Ensuite, les examens au microscope optique et électronique n'ont montré aucune discontinuité dans la coloration entre les rainures sculptées, d'une part, et le matériau osseux environnant (la surface gravée), d'autre part. Ceci indique que ces deux types de surface ont vieilli simultanément. De plus, les bords de la sculpture sont usés et ne montrent aucun signe de façonnage récent, ni d'empreinte d'outils métalliques.
Un objet unique
Le matériau gravé est un fragment d'un os long de grand mammifère - probablement un mammouth ou un mastodonte, justement, ou peut-être un paresseux géant de l'époque.
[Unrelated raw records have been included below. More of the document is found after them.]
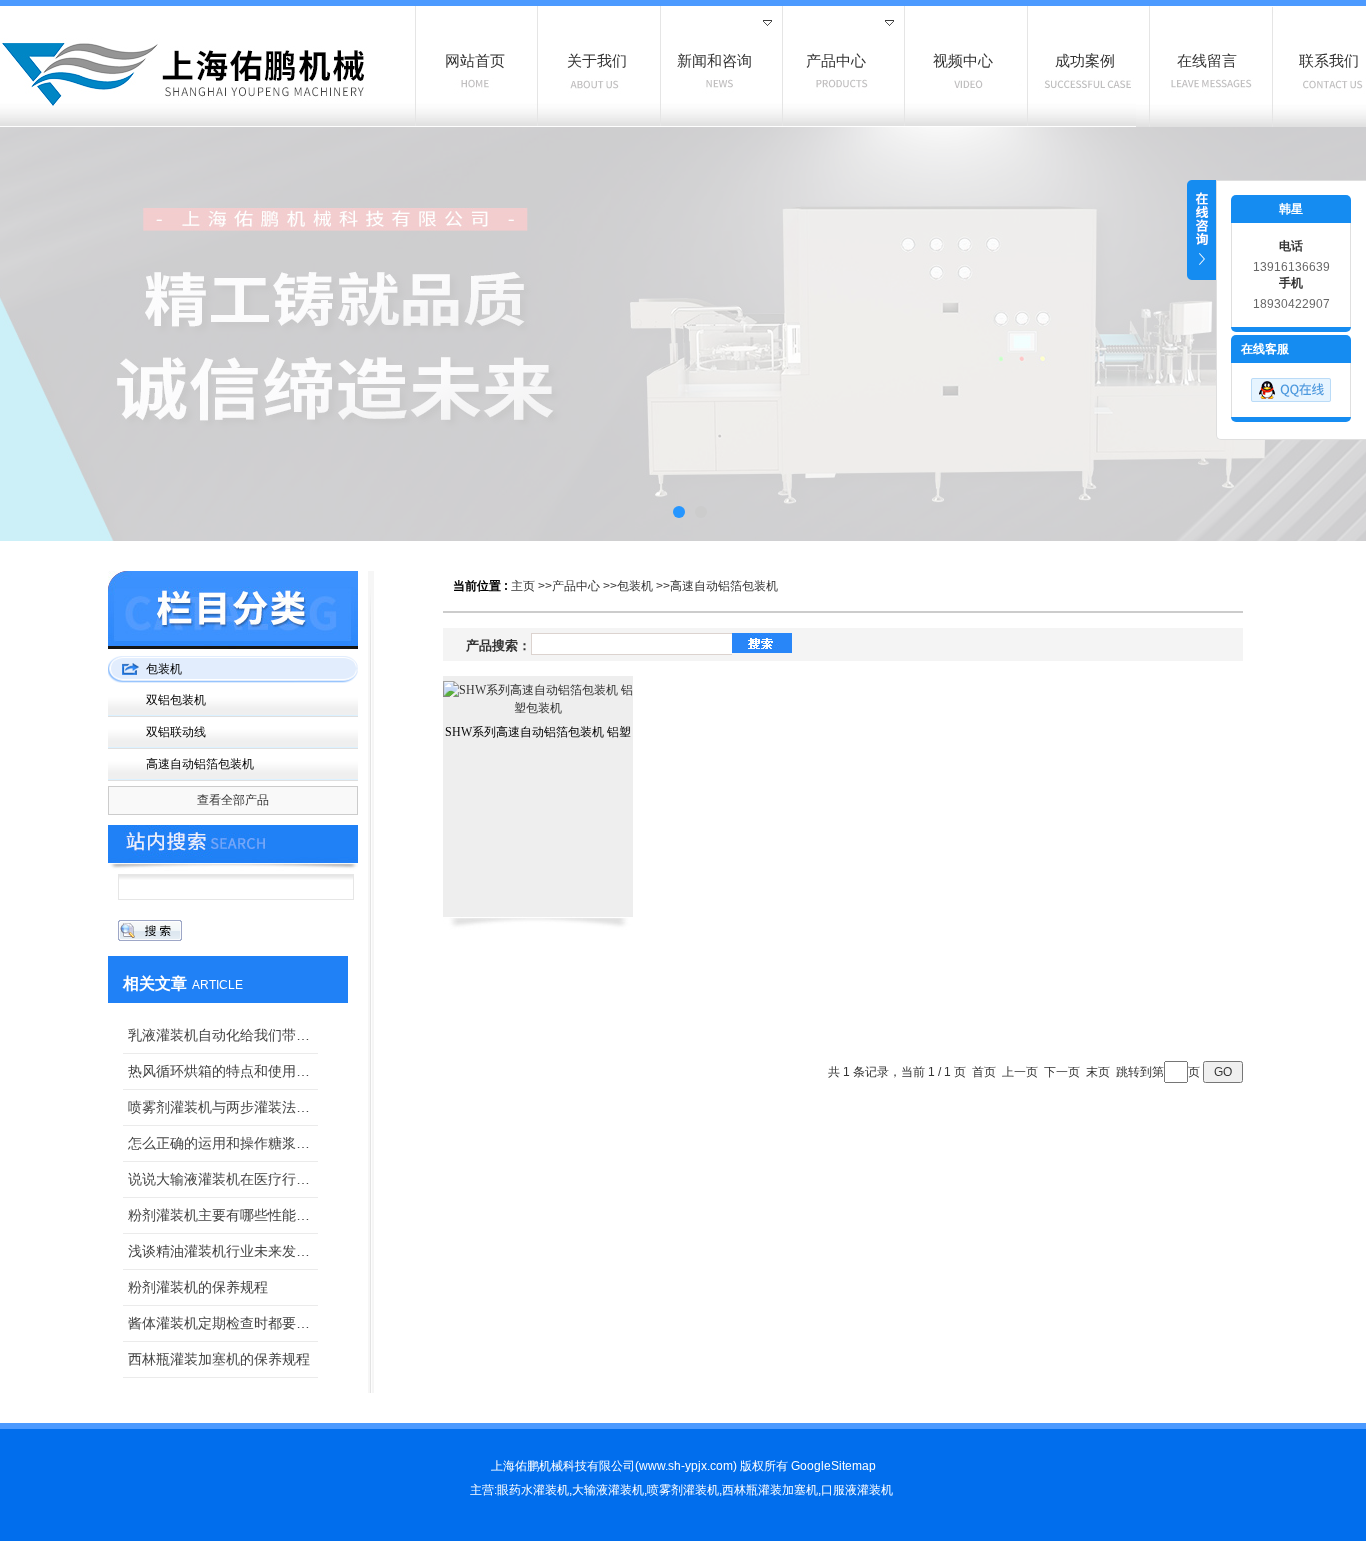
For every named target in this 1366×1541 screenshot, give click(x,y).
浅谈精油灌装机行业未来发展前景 (223, 1251)
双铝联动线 (176, 732)
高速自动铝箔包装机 (724, 586)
Une identification précise n'a pas été possible, à cause, notamment, de l'état de fragmentation de l'os.
Et le motif lui-même ? Le sujet gravé mesure environ 7,5 cm de long, du sommet de la tête à l'extrémité de la queue, et 4,5 cm de haut, du sommet de la tête au bas de la patte avant droite. « Le dos bas, l'épaule haute et la tête bombée indiquent que l'animal représenté est un mammouth, pas un éléphant actuel ni un mastodonte (...). Le mammouth de Vero Beach semble être un mammouth colombien, un géant de la chaude région méridionale de l'Amérique du Nord, bien connu à partir des fossiles, et qui devait avoir beaucoup moins besoin d'une épaisse toison isolante que ses cousins eurasiens, un détail qui est joliment illustré dans cette gravure », proposait dès 2010 Andrew Howley, du National Geographic, tentant d'expliquer l'aspect de l'animal représenté, différent de celui de ‘notre' mammouth laineux.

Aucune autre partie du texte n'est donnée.